Instrucciones |
1. Reproduce al pie de la letra el pasaje sobre los regalos a los jueces, de "Respondo, que por" a "de gallinas &c.".
2. Escribe la continuación del pasaje sobre lo que pueden recibir jueces y gobernantes, a partir de su última oración.

====== Pasaje original

Respondo, que por ningún caso se puede llevar cosa determinada, porque el Juez no puede llevar nada, si no es alguna cosa de comida de poca monta, Liberalmente, dada sin obligación como determina en el derecho cap. Statut. # in super in 6°, donde se dice que el Juez no pueda recebir nisi forte esculentum aut poculentum mera Liberalitate oblantum q.d paucis diebus consumi possit178, lo qual aún se e[s]trecha más en las Leyes de la nueva recupilación, donde ni aún cosas de comer se permite rec[i]vir (recupilación donde ni aún cosas de comer se permite[n]) à los Juezes, pero quando fuese por mera Voluntad del que lo da sin violencia, ni que entienda que ha de negociar mejor por llevar los pies en las manos, no repararía en recevir algún capón, o un par de gallinas &c.
La razón es a mi parecer llana, porque esto no es gracia sino Justicia. Debe el que govierna dar algunos regocijos y entretenimientos a la República, que se le encarga, y por esto no debe llevar nada, como el Señor Governador no lo podría llevar por dar licencia para correr toros, o jugar cañas179 &c. Porque todo esto toca a la buena administración de la República que le han encargado […].

============
====== Datos de origen

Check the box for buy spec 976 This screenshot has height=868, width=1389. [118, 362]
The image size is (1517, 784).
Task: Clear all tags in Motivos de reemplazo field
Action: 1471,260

============

Respuestas |
1.
Respondo, que por ningún caso se puede llevar cosa determinada, porque el Juez no puede llevar nada, si no es alguna cosa de comida de poca monta, Liberalmente, dada sin obligación como determina en el derecho cap. Statut. # in super in 6°, donde se dice que el Juez no pueda recebir nisi forte esculentum aut poculentum mera Liberalitate oblantum q.d paucis diebus consumi possit178, lo qual aún se e[s]trecha más en las Leyes de la nueva recupilación, donde ni aún cosas de comer se permite rec[i]vir (recupilación donde ni aún cosas de comer se permite[n]) à los Juezes, pero quando fuese por mera Voluntad del que lo da sin violencia, ni que entienda que ha de negociar mejor por llevar los pies en las manos, no repararía en recevir algún capón, o un par de gallinas &c.

2.
Donde aun [h]ay otra razón muy particular, y es que esta República del Parián da mil pesos180 al Alcalde Mayor para la Justicia que exercita y Gobierno que tiene, y assí el darles los entretenimientos convenientes de Comedias, y Juegos [de] su Pasqua ya está pagado, y no puede llevar más.
Ni vale decir que [h]ay costumbre, porque es irracional y al mal uso [toca] quebrale la pierna, y para que la costumbre haga Ley, son menester muchas cosas, que aquí no concurren, que dexo por brevedad. Esto se me ofrece salvo mejor parecer. Fecha en este Colegio de San Joseph de la Compañía de Jesús, Febrero 25 de 1626.
Si l’Alcalde mayor du Parian peut recevoir quelque chose pour autoriser la représentation de comédies
On demande si l’Alcalde mayor du Parian peut recevoir quelque chose pour donner une licence afin que les Sangleys puissent représenter des comédies, par exemple douze chapons, étant donné qu’en d’autres temps on avait pour coutume de prendre beaucoup plus, et qu’il s’agit d’une question de grâce, et non de Justice.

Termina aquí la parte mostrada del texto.